---------- PASSAGE

Post -by Gautam Shah

The tonal quality of spoken language or sound is determined by many factors like social history and ethnic affinity. It is also formed by dominant building forms, materials and the physical environment factors like terrain, topography, (plains, coastal, valleys, lake fronts, forest, deserts). The quality of speech-sound is acutely affected by the environment one dwells in or aspires to be with.

 

There is a saying in Gujarat, India that every 20/25 km Speech varies. Such ‘Socio-linguistics’, can happen syntactically, lexically, and phonologically. The Phonology relates to the systems of phonemes or the organization of sounds in a language.

 

People (fishermen) who stay close to a sea coast are affected by the continuous splashing sound of waves. Similarly villagers staying in a valley often bear the echoing effect of the mountain range, whereas in plain desert land there is complete absence of bouncing sounds. People living on a very busy-noisy street have to talk louder and that habit remains with them for a very long time.

 

True colour of human speech comes about by intra vowel-consonants pauses, vowel and consonant utterance lengths and preferred frequency combinations, intra word pauses, phrasing, etc. When a language is spoken in different terrains each, creates its own variants. Human speech variants develop according to the environment one resides, and specifically how one listens to own speech sounds. This is perhaps the reason why children with deficient hearing capacity often have poor speech formation.

 

It is also true that people tend to accept the speech sound they can make as the perfect one, which may not be true. Teachers have better speech quality, as they have more opportunities to improvise. Similarly an American child or for that matter any child of a well to do family, bred in media culture is better attuned to a style of talking that is correct for good projection. Next generation of children are going to be more articulate than their parents or other non media children.

 

Speech intelligibility is a function of space. Space not only defines how the speech will be listened to, but also how the speaker or musician will improvise the output.

--------------------

Repeat word for word everything in the passage on speech and its environment from "There is a saying" down to "in a language.".

---------- RECORDED DATA

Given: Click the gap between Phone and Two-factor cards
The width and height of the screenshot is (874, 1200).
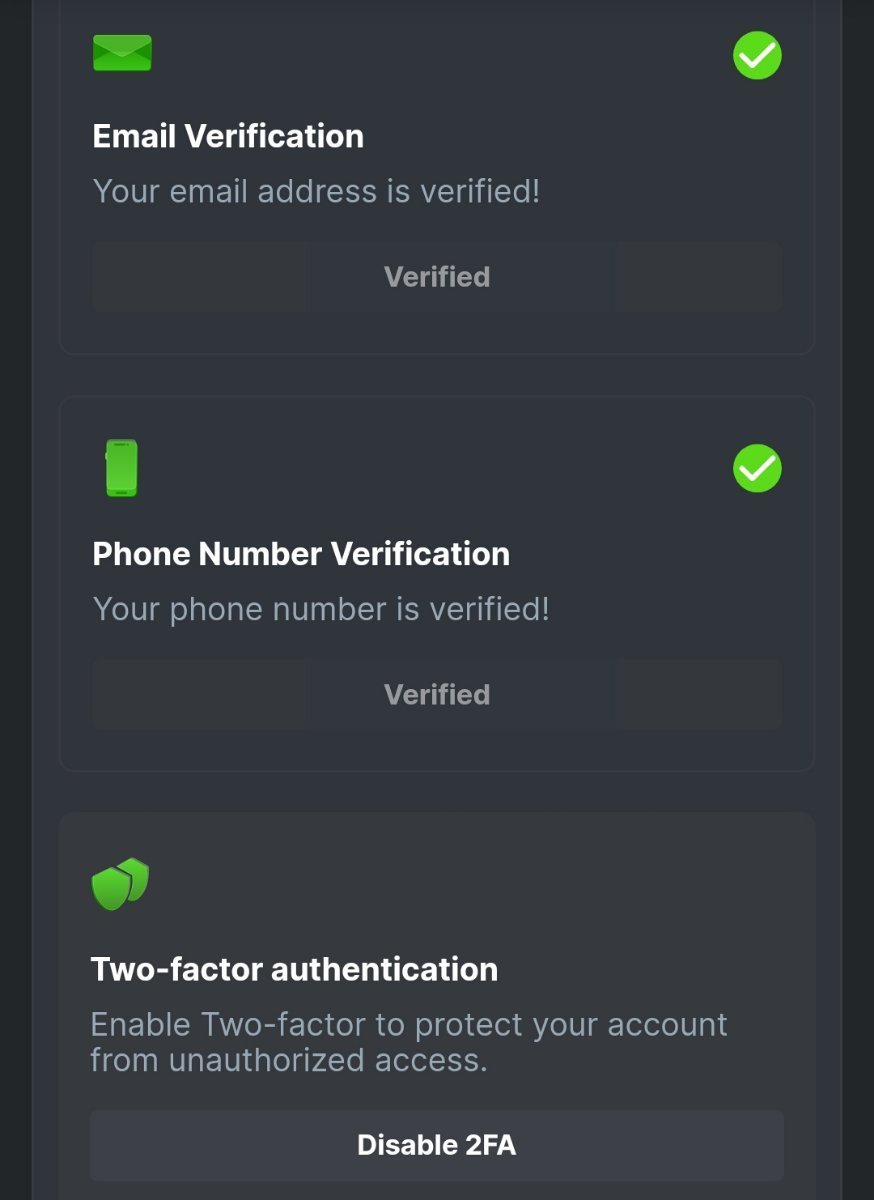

--------------------

TASK OUTPUT
There is a saying in Gujarat, India that every 20/25 km Speech varies. Such ‘Socio-linguistics’, can happen syntactically, lexically, and phonologically. The Phonology relates to the systems of phonemes or the organization of sounds in a language.